*** Records for the task Section Begins ***

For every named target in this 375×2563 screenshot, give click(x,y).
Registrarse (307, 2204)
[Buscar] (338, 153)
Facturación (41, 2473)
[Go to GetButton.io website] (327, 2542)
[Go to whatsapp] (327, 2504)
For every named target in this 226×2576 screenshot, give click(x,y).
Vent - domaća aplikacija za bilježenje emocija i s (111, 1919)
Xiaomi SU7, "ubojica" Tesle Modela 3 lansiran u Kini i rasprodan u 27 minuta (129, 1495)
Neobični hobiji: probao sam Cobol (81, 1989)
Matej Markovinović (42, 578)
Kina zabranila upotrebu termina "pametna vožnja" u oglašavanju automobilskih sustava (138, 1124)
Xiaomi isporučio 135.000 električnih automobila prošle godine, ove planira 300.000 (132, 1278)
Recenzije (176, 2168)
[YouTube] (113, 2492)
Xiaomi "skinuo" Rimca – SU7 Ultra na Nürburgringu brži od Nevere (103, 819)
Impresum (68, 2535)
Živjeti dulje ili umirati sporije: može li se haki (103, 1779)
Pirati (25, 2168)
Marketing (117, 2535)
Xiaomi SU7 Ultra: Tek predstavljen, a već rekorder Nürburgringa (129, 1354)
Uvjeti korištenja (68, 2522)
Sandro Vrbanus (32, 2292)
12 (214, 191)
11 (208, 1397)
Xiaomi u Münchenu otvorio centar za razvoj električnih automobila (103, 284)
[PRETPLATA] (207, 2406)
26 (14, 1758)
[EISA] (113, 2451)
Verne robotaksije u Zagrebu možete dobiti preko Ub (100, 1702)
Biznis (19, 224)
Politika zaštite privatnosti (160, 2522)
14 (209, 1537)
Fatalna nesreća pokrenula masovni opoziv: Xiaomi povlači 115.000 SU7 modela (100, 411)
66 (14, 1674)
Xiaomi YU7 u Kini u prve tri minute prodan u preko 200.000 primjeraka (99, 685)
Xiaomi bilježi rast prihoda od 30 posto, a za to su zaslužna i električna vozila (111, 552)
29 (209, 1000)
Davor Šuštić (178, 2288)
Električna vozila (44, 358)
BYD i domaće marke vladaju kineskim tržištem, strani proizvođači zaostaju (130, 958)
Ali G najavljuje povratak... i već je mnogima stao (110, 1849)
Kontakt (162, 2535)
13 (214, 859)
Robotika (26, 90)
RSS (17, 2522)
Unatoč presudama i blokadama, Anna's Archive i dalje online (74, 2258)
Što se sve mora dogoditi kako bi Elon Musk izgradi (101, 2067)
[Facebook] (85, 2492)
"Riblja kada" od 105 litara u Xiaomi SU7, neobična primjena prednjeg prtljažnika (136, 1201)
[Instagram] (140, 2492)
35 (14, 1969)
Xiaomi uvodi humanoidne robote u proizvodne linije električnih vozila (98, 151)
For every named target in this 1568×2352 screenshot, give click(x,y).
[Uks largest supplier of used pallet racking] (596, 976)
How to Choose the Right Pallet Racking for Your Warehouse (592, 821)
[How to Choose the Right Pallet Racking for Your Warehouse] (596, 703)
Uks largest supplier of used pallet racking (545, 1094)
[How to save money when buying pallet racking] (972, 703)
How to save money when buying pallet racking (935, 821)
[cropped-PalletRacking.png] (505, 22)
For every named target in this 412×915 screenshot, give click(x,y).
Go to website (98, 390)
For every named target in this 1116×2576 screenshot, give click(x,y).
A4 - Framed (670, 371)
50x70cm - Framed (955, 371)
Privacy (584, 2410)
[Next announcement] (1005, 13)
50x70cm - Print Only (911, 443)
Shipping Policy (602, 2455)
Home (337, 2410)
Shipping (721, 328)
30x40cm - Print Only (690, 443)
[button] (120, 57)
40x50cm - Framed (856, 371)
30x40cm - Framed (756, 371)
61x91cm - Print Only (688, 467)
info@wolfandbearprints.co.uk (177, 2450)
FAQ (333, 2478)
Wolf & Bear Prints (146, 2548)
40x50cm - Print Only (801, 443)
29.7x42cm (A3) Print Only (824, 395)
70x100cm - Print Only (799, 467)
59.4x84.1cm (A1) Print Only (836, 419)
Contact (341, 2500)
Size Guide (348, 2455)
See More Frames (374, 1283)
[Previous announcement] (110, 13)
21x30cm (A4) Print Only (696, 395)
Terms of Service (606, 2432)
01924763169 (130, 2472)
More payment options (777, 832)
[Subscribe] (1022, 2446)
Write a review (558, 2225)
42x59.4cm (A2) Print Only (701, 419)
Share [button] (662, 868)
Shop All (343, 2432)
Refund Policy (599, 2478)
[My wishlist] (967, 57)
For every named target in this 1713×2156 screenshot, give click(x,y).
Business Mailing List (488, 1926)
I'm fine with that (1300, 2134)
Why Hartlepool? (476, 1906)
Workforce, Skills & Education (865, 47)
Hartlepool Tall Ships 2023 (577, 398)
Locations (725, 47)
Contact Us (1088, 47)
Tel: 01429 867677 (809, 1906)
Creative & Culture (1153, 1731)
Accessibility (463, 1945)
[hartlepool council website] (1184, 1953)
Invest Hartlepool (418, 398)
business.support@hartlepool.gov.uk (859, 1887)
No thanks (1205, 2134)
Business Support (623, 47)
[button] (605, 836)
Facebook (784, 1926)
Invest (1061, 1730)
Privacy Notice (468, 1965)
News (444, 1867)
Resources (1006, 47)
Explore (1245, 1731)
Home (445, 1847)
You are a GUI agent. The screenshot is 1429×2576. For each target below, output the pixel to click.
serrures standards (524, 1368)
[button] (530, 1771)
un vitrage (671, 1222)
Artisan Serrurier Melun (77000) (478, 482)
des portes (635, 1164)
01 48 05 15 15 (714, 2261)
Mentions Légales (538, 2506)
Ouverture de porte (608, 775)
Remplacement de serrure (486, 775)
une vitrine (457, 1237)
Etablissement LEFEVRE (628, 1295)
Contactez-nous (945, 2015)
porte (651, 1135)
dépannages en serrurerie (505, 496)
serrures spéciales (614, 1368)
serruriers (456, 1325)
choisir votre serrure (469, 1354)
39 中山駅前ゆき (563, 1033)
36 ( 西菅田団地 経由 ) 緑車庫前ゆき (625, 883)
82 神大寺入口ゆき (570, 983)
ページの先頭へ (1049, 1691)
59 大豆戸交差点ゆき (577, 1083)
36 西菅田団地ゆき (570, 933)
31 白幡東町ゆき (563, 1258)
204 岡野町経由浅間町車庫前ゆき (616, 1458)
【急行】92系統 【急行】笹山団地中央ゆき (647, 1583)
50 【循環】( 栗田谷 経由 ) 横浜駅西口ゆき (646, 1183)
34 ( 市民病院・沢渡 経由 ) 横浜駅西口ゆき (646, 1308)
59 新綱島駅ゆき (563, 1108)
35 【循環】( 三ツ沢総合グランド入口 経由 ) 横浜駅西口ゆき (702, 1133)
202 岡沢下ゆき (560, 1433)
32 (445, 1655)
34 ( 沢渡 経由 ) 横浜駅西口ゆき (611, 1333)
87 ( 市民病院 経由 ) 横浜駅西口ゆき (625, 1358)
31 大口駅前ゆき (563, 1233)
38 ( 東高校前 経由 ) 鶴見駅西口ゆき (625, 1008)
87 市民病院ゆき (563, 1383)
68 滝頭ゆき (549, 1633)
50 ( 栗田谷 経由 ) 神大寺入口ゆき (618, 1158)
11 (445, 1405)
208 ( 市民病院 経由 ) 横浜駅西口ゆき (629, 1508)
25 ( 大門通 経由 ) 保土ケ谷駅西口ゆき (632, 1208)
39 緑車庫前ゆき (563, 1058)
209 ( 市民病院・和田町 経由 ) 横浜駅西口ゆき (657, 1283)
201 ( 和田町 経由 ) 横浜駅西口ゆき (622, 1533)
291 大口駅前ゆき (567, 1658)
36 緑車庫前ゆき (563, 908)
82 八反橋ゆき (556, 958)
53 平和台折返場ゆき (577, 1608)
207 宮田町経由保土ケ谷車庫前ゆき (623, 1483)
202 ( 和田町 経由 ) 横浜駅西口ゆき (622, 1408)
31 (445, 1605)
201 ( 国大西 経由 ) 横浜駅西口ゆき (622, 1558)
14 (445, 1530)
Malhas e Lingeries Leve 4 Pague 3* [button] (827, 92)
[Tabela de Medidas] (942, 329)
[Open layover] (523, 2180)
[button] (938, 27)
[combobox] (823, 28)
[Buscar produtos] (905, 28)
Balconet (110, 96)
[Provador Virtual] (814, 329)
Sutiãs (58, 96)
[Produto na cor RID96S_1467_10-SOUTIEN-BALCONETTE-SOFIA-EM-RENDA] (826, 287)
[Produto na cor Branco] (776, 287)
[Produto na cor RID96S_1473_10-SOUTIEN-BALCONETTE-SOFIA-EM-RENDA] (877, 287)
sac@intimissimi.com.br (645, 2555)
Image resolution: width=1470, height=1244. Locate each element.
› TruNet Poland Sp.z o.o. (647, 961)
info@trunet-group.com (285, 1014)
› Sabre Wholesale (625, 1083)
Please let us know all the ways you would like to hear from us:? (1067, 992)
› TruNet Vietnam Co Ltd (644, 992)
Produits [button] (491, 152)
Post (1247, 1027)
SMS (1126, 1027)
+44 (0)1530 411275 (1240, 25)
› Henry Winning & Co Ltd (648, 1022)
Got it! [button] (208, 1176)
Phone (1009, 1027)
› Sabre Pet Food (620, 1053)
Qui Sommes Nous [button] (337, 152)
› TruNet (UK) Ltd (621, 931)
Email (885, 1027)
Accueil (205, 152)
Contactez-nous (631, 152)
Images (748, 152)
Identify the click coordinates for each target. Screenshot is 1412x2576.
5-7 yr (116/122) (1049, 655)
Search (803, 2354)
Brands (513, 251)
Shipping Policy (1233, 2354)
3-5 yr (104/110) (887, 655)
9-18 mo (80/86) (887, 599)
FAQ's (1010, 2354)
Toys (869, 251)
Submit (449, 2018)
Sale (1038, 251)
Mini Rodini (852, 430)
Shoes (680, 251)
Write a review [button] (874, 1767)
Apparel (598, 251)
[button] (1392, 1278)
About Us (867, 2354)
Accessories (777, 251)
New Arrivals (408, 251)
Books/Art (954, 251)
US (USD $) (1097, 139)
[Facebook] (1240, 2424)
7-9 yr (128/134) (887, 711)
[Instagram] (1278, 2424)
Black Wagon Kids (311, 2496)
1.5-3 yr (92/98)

*** Records for the task Section Ends ***

* **What to work on**:
Find "Brands (513, 251)" in the data above, then repeat that line and all lines after it exactly, ending with the final line.

* **Finished exercise**:
Brands (513, 251)
Shipping Policy (1233, 2354)
3-5 yr (104/110) (887, 655)
9-18 mo (80/86) (887, 599)
FAQ's (1010, 2354)
Toys (869, 251)
Submit (449, 2018)
Sale (1038, 251)
Mini Rodini (852, 430)
Shoes (680, 251)
Write a review [button] (874, 1767)
Apparel (598, 251)
[button] (1392, 1278)
About Us (867, 2354)
Accessories (777, 251)
New Arrivals (408, 251)
Books/Art (954, 251)
US (USD $) (1097, 139)
[Facebook] (1240, 2424)
7-9 yr (128/134) (887, 711)
[Instagram] (1278, 2424)
Black Wagon Kids (311, 2496)
1.5-3 yr (92/98)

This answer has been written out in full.